Bon gré mal gré, les attentats deviennent l'occasion d'exprimer sa colère, sa tristesse, son incompréhension. Dans les ateliers de théâtre qu'il anime avec les jeunes du quartier, le comédien molenbeekois Ben Hamidou ressent ce besoin. "Ils voulaient avoir une activité, oublier et jouer à être quelqu'un d'autre", raconte-t-il, dans le théâtre de la Maison des cultures et de la cohésion sociale de Molenbeek. Dans ce centre, les habitants peuvent voir des concerts, des films de cinéma, des expositions, participer à des ateliers médias, d'arts plastiques ou encore de danse.

Ben Hmidou à la Maison des cultures et de la cohésion sociale à Molenbeek en Belgique, le 23 août 2021. (ELISE LAMBERT / FRANCEINFO)

"Je monte toujours mes spectacles en fonction des besoins des participants. J'ai donc adapté Invasion de Jonas Hassen Khemiri", un auteur suédois dont le père est tunisien. L'œuvre aborde les thèmes de l'islamophobie, de l'identité. "On a eu beaucoup de débats ensemble, sur la place qu'on avait dans la société, son rapport à la langue... La pièce est parfois un prétexte pour aborder une thématique", explique Ben Hamidou. Aujourd'hui, le comédien estime que les jeunes sont passés à autre chose et "sont plus portés vers l'avenir".

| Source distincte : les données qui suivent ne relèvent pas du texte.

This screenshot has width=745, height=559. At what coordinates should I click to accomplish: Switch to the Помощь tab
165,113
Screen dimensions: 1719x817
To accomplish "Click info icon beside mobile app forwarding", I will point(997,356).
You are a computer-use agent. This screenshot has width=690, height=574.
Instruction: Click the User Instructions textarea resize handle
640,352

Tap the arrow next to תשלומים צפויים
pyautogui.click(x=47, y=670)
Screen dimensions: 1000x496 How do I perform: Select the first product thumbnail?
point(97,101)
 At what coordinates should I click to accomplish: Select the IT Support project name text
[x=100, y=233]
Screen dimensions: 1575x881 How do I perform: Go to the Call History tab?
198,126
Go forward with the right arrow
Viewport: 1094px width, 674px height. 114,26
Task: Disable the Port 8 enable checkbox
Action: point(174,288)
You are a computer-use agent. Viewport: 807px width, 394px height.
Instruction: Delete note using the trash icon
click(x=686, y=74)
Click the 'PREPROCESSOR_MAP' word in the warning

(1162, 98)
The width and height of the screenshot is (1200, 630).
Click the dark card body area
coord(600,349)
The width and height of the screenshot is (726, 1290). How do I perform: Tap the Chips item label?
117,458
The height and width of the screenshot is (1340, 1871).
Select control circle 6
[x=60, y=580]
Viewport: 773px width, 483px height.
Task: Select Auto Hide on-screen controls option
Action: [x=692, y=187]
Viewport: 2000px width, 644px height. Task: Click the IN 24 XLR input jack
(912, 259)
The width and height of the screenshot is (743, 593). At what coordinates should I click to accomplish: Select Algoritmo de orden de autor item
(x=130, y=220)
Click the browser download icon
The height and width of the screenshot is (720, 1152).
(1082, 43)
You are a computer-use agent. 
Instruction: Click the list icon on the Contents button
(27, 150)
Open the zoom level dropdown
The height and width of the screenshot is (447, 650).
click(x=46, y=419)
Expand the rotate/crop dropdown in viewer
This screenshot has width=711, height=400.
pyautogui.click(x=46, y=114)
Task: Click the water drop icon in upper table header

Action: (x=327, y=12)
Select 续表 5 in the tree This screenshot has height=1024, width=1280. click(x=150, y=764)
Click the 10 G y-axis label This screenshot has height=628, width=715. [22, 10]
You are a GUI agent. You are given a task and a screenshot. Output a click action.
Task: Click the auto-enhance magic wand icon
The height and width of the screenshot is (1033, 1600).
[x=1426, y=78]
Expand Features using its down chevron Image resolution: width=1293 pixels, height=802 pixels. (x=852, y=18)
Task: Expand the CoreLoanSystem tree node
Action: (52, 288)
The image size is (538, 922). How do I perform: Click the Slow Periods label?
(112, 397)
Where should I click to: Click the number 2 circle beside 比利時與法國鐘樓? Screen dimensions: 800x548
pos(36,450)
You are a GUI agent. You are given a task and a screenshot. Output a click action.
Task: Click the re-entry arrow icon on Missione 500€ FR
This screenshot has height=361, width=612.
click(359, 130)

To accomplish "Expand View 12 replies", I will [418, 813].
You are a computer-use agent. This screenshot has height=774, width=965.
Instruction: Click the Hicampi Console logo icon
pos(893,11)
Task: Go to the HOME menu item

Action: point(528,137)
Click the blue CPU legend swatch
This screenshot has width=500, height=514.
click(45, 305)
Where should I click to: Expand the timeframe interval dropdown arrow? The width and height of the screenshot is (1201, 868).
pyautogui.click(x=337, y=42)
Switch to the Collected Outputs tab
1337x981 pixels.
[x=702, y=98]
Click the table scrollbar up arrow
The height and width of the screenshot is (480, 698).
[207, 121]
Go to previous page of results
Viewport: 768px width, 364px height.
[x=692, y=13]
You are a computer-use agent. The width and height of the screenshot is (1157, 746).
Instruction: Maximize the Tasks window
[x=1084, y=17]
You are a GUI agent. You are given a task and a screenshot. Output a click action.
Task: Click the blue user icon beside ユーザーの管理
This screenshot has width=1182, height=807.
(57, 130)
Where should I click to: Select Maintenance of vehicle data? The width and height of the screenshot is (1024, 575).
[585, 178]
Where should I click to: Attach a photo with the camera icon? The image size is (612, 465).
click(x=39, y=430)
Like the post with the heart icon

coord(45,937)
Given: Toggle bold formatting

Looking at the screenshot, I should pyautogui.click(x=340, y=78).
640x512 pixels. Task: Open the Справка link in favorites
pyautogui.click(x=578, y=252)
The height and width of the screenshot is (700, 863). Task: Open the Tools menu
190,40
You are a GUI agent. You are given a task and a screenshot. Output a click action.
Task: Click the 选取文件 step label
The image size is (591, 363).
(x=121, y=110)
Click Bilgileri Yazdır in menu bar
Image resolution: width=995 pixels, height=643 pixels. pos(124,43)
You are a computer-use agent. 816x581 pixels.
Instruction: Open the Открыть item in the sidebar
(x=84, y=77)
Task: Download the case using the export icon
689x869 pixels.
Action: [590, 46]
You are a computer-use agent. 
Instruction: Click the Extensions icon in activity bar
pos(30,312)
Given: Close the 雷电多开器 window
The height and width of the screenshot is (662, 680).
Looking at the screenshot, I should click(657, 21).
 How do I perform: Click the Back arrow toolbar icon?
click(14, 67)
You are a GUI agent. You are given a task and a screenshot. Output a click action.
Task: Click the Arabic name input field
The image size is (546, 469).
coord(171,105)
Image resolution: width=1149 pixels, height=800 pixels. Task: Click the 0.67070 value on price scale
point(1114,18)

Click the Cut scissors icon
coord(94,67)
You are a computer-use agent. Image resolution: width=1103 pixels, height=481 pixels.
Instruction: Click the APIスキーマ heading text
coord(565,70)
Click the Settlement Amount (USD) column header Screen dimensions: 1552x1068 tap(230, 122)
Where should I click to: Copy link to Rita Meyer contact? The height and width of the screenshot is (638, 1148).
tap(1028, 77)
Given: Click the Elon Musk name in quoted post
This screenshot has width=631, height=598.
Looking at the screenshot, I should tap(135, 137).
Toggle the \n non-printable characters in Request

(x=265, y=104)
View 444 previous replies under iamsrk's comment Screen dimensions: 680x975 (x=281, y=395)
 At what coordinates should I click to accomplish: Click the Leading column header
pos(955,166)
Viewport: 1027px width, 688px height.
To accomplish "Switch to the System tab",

"Les jeunes de 16 ans étaient petits au moment des attentats, ça ne les affecte pas dans leur chair. Ils sont fiers de dire qu'ils viennent de 'Molem'."

Ben Hamidou, comédien

à franceinfo

"Les gens se sont sentis trahis à cause d'une 'minorité majoritaire', c'est-à-dire quelques-uns dont on parlait beaucoup. Mais ils ont pu se relever et de belles initiatives en sont nées", rajoute-t-il.

Catherine Moureaux, bourgmestre de Molenbeek, dans son bureau, le 25 août 2021. (ELISE LAMBERT / FRANCEINFO)

A la maison communale, la bourgmestre Catherine Moureaux, élue en 2018, est du même avis. "Bien sûr qu'il y a des problèmes à Molenbeek, mais ce n'est pas que ça, énonce-t-elle. Il y a aussi une jeunesse extrêmement dynamique et créative, des artistes, entrepreneurs, sportifs de haut niveau..." Pour tenter de tourner la page des attentats et redonner de la fierté aux habitants, elle lance "Les étoiles de Molenbeek". En 2020, les membres du Foyer y sont récompensés pour leur travail social. "Les attentats ne sont plus un sujet. Les choses ont repris leur cours, c'était une question de survie, considère l'éducateur Bachir M'Rabet. Mais il y a eu des dégâts et en parler sereinement est toujours compliqué."